To confirm the presence of WhYV in each sample, an RT-PCR assay was designed to target the coat protein (CP) gene, using the following oligonucleotide primers. WhYV-CP-F, 5’-TCA CAC ACT AGA GCA AAG ATC ACA-3’; WhYV-CP-R: 5’-AGT ATT CTG GCT ATG ATG CTG CAA-3’. Reactions were performed in two steps, using M-MuLV reverse transcriptase and OneTaq® 2X Master Mix (New England Biolabs, Ipswich, MA, USA). Bands of the expected size (950 bp) were generated for each sample, and amplicons from W24, W25, and W26 were used for unidirectional (forward) Sanger sequencing (Inqaba Biotechnical Industries, Pretoria South Africa). The resulting sequences were 100% identical to the cognate sequences of their respective contigs.

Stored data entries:
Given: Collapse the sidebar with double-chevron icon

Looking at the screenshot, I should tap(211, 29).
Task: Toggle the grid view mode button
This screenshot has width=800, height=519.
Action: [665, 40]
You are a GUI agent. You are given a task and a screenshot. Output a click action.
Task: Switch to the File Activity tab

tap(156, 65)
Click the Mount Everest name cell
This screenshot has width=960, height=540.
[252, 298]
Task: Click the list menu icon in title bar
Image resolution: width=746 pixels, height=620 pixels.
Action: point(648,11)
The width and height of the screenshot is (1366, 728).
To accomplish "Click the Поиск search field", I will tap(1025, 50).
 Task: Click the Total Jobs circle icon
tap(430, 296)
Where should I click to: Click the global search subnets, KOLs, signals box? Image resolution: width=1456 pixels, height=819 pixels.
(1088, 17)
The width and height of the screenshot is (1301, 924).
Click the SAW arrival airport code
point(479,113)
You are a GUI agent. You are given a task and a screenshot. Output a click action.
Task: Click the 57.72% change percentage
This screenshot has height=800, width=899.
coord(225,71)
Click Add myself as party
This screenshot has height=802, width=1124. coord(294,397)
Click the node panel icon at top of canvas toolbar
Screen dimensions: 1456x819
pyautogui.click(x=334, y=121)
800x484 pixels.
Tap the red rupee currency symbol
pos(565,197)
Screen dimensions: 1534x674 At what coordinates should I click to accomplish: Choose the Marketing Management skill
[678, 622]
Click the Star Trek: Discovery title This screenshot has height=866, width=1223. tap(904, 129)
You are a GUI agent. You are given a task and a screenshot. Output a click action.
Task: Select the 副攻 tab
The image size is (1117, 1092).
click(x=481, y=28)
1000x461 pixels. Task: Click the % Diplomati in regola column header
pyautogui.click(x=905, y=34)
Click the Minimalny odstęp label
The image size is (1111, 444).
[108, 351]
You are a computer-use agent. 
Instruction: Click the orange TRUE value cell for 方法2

Task directions: From the WhYV coat protein assay text, transcribe the part between "To confirm the" and "their respective contigs.", inclusive.

Completed task:
To confirm the presence of WhYV in each sample, an RT-PCR assay was designed to target the coat protein (CP) gene, using the following oligonucleotide primers. WhYV-CP-F, 5’-TCA CAC ACT AGA GCA AAG ATC ACA-3’; WhYV-CP-R: 5’-AGT ATT CTG GCT ATG ATG CTG CAA-3’. Reactions were performed in two steps, using M-MuLV reverse transcriptase and OneTaq® 2X Master Mix (New England Biolabs, Ipswich, MA, USA). Bands of the expected size (950 bp) were generated for each sample, and amplicons from W24, W25, and W26 were used for unidirectional (forward) Sanger sequencing (Inqaba Biotechnical Industries, Pretoria South Africa). The resulting sequences were 100% identical to the cognate sequences of their respective contigs.